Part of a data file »
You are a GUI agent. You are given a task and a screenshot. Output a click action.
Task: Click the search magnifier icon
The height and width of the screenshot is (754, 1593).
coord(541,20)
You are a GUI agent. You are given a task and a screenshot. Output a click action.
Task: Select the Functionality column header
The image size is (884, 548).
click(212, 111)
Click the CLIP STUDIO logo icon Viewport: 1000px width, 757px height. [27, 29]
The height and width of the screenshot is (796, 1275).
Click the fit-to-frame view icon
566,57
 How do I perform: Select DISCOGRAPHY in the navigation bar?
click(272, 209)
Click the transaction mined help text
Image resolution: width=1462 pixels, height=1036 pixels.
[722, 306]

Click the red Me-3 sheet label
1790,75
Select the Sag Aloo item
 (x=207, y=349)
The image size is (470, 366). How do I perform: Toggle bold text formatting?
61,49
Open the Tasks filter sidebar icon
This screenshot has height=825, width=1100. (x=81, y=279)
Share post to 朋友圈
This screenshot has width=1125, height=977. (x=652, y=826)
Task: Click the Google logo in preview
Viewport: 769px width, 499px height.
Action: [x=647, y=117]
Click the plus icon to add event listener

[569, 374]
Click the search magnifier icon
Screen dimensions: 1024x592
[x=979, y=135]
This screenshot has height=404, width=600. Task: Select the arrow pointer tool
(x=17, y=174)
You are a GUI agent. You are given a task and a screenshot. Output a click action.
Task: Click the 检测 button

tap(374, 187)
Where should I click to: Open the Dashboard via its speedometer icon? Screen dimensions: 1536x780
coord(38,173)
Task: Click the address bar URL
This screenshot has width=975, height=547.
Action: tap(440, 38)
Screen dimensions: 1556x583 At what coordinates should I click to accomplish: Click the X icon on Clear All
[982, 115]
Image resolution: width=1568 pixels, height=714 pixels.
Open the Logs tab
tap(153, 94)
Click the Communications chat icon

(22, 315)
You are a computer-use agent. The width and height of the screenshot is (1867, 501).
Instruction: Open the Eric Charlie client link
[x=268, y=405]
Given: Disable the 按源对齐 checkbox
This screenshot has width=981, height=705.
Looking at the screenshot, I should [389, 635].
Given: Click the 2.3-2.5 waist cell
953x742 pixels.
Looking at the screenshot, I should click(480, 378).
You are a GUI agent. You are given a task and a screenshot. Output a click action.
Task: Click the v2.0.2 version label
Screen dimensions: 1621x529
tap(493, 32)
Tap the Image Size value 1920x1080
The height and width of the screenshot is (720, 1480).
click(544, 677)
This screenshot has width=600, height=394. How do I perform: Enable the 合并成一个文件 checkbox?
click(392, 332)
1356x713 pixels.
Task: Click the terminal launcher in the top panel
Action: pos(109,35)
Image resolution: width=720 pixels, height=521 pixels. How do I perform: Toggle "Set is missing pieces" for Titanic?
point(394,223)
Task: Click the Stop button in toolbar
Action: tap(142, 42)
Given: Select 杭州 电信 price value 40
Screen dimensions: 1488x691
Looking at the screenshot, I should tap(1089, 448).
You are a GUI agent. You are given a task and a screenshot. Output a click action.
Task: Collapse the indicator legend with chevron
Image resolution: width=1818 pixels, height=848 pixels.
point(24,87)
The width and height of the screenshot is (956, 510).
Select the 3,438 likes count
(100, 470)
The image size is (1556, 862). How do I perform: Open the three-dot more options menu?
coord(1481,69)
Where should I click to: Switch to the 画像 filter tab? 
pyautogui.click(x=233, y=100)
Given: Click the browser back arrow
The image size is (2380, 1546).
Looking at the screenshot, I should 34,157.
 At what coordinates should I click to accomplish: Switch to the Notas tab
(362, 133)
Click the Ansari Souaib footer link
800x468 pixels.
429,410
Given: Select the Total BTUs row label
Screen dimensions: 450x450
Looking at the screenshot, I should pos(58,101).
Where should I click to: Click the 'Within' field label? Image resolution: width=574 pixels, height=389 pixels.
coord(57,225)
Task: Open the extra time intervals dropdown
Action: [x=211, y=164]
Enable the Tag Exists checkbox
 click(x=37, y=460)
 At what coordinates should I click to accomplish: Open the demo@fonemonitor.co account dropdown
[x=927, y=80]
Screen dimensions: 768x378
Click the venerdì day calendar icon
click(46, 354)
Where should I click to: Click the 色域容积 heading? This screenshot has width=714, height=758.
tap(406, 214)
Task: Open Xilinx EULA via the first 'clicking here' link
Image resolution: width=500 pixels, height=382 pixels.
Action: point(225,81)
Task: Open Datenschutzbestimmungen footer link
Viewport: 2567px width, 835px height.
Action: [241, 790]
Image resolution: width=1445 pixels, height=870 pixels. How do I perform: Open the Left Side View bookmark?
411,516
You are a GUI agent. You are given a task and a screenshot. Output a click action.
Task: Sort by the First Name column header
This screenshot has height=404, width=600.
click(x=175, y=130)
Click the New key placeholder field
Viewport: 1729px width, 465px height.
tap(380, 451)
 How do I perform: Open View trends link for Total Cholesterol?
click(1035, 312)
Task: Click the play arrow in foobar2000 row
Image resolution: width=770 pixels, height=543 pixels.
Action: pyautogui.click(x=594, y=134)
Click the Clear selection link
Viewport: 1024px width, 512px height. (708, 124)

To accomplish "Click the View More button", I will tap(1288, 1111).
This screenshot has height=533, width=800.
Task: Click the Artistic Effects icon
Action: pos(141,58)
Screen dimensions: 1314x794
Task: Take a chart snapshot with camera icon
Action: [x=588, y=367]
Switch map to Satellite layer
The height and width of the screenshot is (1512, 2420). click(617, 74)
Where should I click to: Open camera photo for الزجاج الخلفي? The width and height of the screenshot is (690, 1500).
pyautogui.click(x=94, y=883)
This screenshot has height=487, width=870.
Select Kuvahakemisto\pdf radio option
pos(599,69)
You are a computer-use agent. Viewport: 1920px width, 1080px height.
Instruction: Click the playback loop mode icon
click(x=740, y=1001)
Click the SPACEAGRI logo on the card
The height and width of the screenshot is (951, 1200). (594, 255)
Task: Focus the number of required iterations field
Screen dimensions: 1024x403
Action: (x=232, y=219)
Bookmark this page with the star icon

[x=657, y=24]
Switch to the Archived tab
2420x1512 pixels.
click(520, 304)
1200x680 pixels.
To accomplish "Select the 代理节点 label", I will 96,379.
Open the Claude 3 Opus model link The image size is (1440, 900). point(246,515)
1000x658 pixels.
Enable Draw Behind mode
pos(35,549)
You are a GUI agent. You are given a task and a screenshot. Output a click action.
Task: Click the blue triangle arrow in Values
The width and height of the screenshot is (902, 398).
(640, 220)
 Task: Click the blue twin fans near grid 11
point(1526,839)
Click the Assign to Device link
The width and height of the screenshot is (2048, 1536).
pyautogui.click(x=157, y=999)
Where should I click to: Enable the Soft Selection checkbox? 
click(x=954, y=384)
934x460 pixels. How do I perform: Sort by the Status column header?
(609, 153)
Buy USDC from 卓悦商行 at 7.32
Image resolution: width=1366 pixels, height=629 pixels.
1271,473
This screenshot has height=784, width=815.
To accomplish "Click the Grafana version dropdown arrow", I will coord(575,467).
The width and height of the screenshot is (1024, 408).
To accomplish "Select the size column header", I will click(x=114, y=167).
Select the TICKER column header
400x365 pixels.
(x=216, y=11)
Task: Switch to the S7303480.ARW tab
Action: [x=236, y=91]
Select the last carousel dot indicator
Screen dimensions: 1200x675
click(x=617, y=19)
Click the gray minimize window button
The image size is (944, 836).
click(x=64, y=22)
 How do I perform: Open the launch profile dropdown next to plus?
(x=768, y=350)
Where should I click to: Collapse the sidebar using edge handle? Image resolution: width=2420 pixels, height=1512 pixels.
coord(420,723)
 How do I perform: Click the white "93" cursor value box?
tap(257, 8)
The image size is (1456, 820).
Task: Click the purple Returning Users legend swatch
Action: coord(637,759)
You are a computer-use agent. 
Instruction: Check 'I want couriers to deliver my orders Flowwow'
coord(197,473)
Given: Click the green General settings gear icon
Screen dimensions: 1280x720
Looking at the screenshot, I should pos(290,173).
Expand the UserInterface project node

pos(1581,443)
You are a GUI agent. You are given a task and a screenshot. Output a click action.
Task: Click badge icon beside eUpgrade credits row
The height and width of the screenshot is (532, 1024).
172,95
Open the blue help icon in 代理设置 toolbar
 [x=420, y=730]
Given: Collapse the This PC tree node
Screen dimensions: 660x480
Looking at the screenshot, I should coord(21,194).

Directions » Retype everything in the listing above, from its first line down to the line containing "coord(541,20)", keeping both ends.

Right answer »
You are a GUI agent. You are given a task and a screenshot. Output a click action.
Task: Click the search magnifier icon
The height and width of the screenshot is (754, 1593).
coord(541,20)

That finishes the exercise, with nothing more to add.